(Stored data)
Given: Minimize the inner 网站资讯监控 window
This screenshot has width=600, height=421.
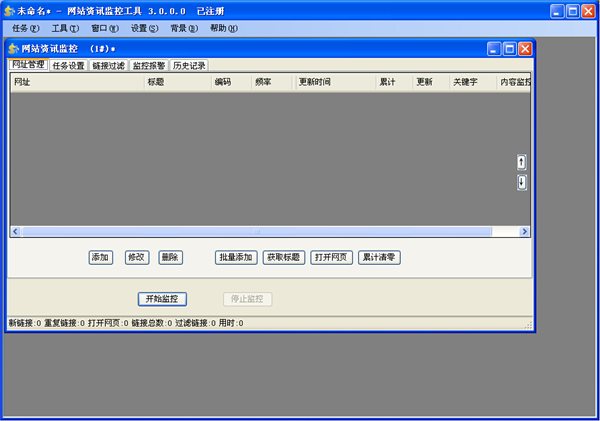Looking at the screenshot, I should [494, 49].
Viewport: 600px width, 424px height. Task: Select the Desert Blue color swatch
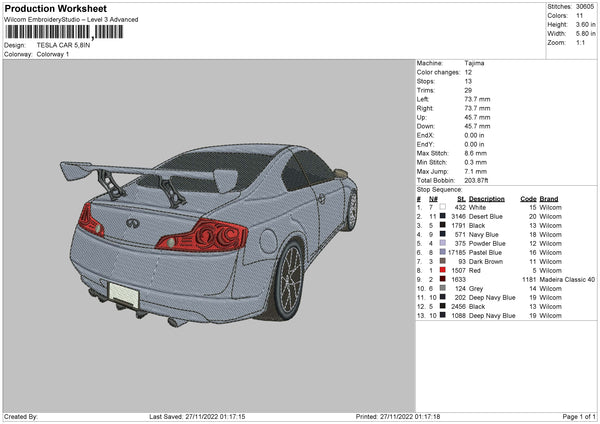(442, 216)
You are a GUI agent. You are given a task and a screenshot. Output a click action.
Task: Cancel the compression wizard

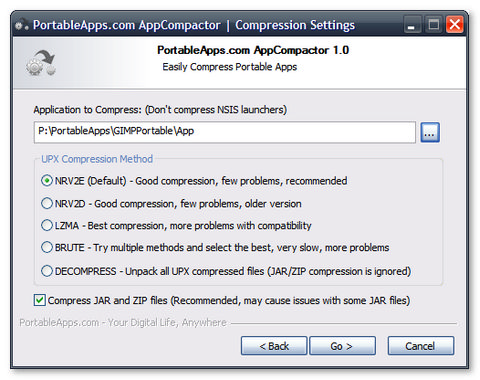tap(421, 346)
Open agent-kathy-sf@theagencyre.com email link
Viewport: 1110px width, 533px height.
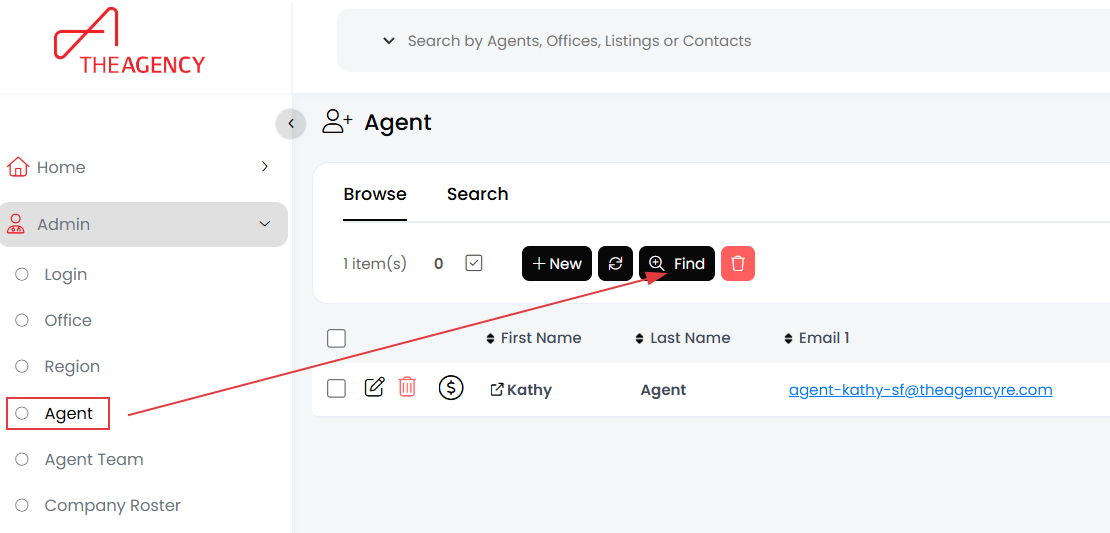920,390
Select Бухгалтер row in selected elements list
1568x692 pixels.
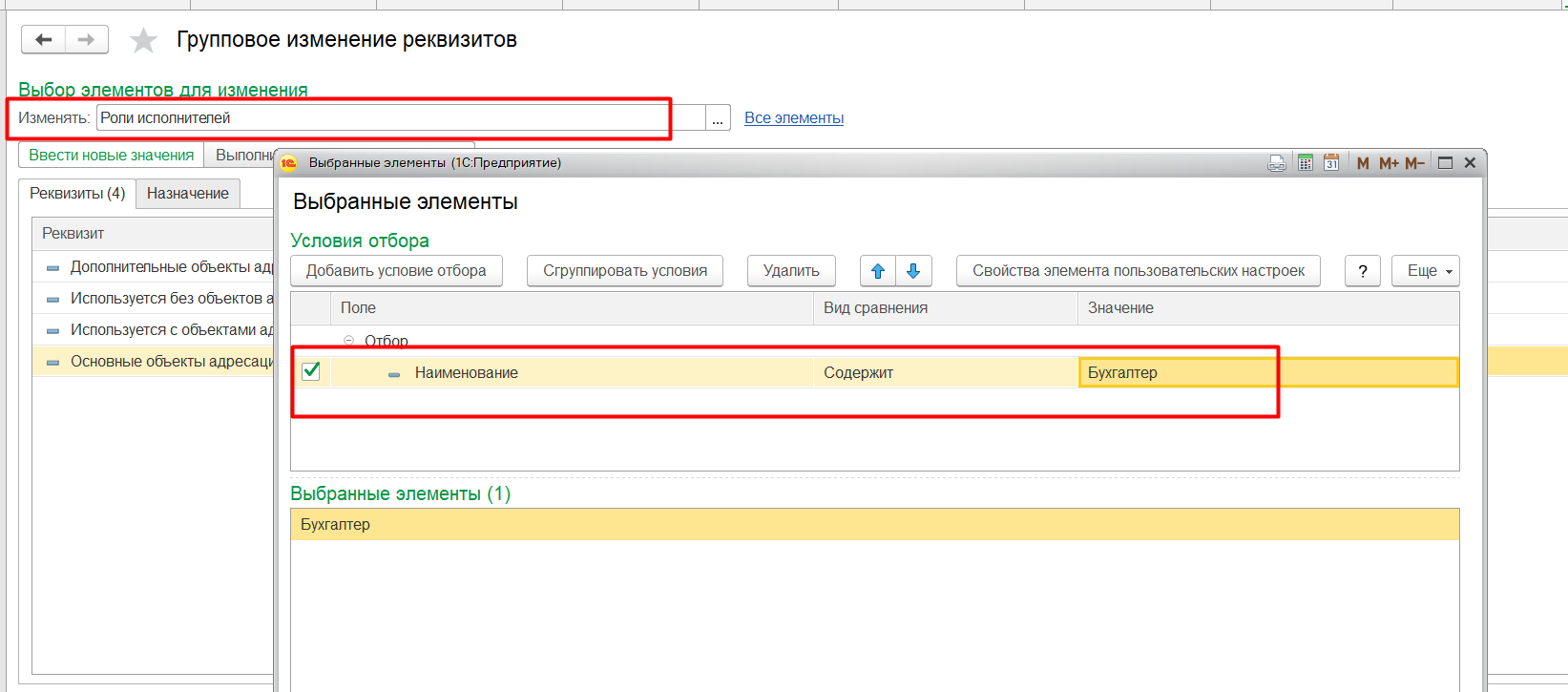[x=873, y=525]
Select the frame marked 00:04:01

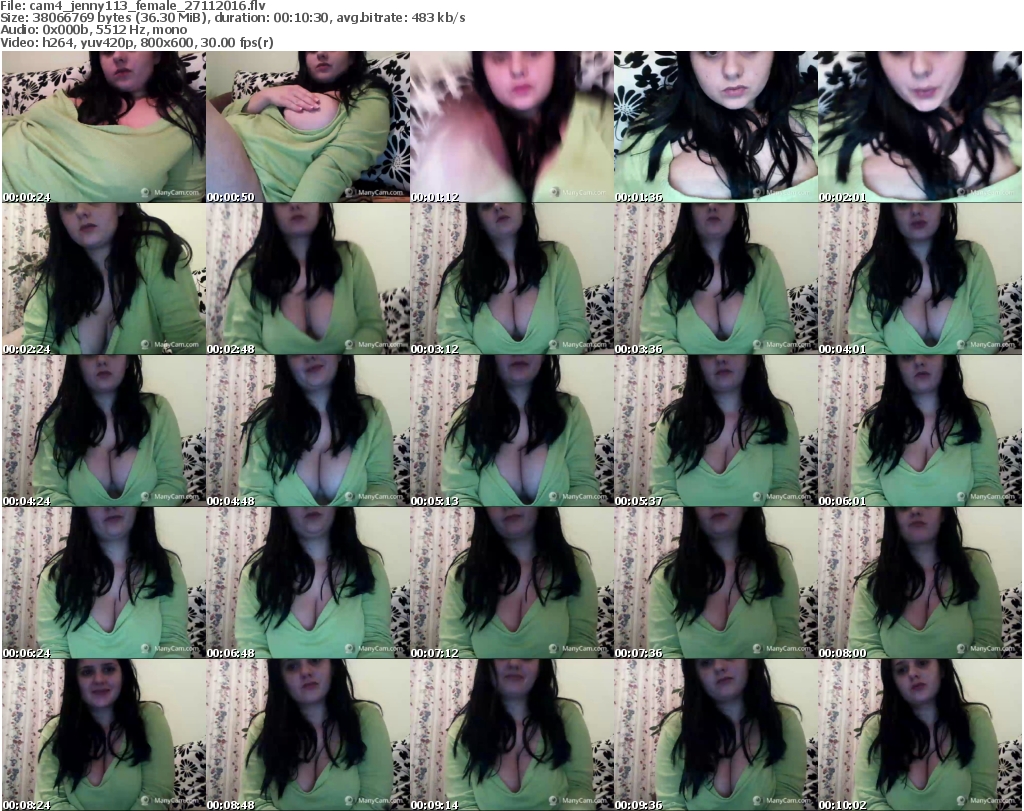coord(920,279)
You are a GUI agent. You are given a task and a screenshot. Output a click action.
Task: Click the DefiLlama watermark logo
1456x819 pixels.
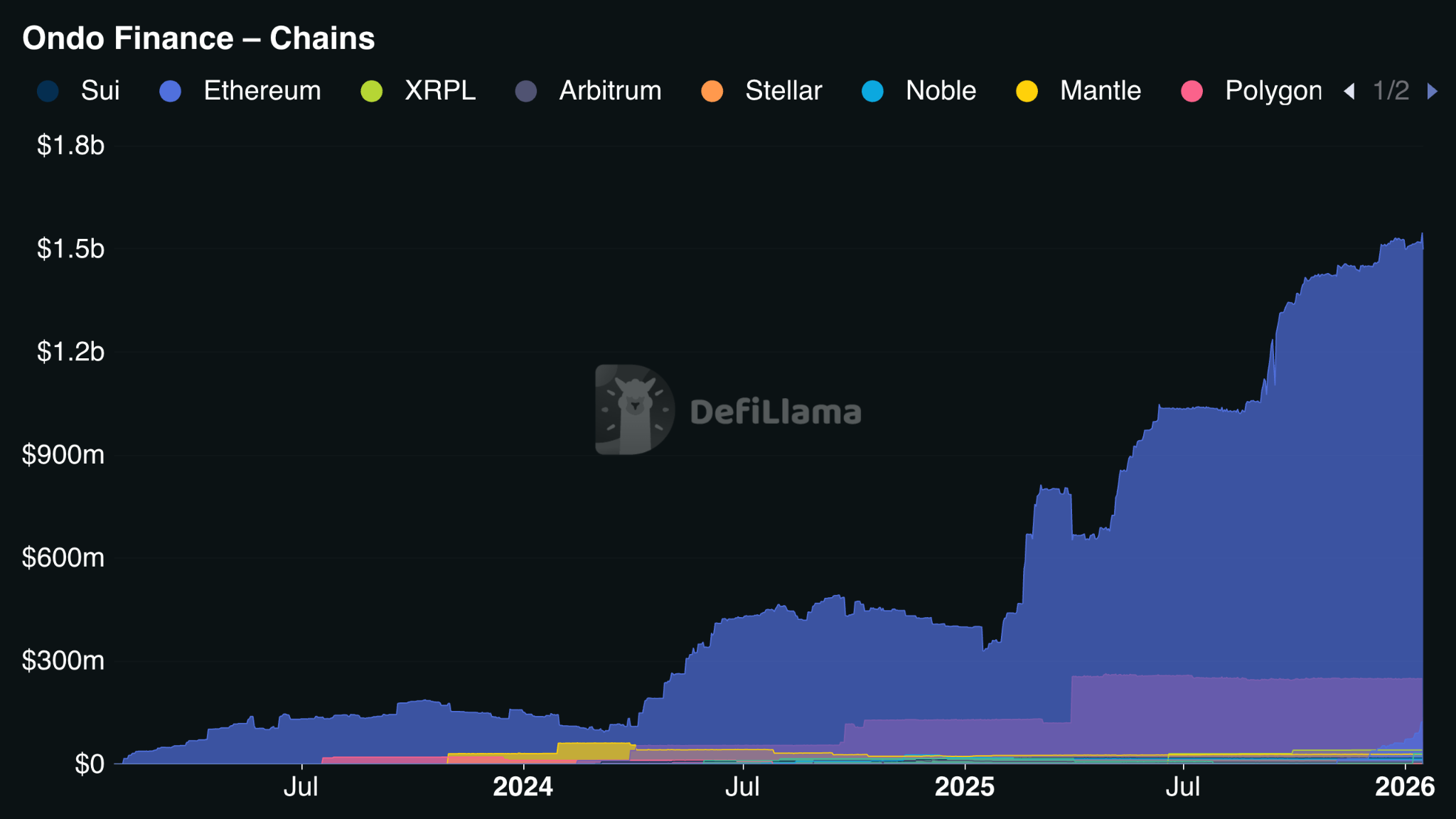[634, 410]

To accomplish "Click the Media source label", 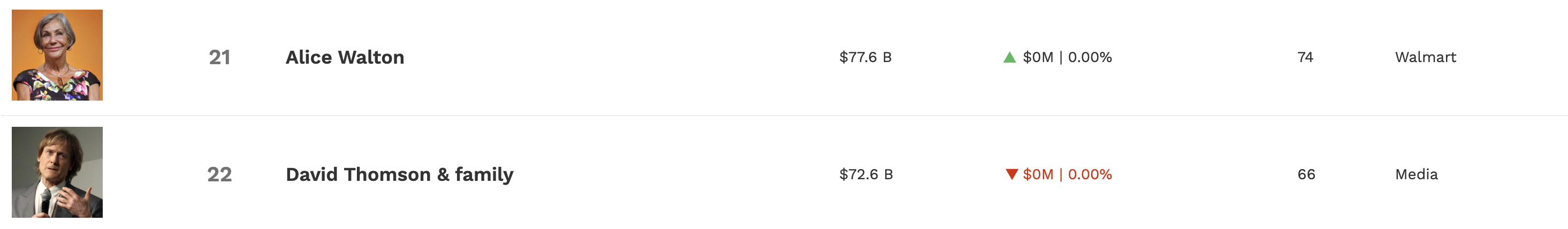I will click(x=1417, y=175).
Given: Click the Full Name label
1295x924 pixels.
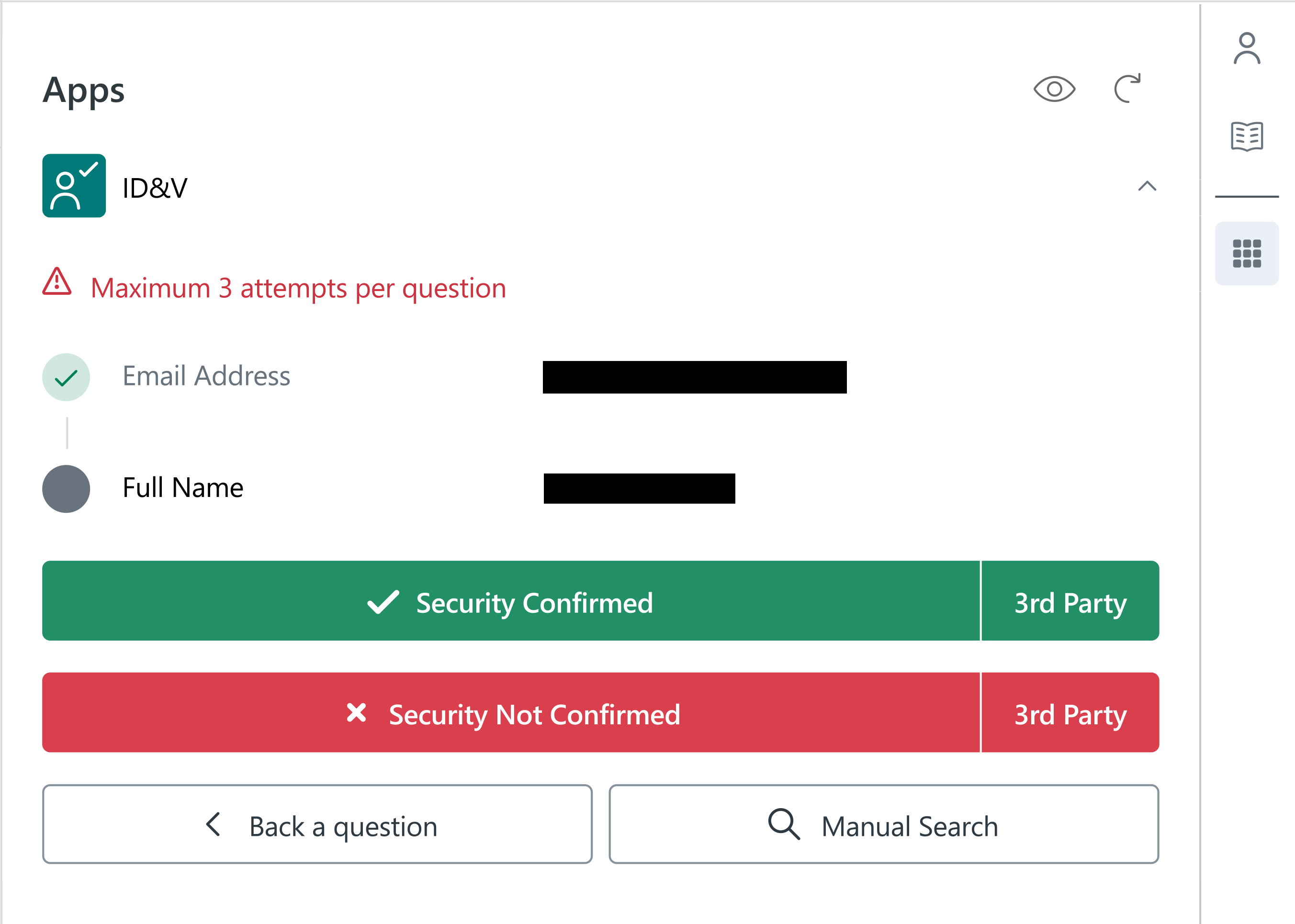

Directions:
Where pictures appear, omit them, and transcribe exactly, with nothing else, the lines from the line with "Given: Click the Full Name label" through the final line of the records above, both ends included.

Answer to this task:
Given: Click the Full Name label
1295x924 pixels.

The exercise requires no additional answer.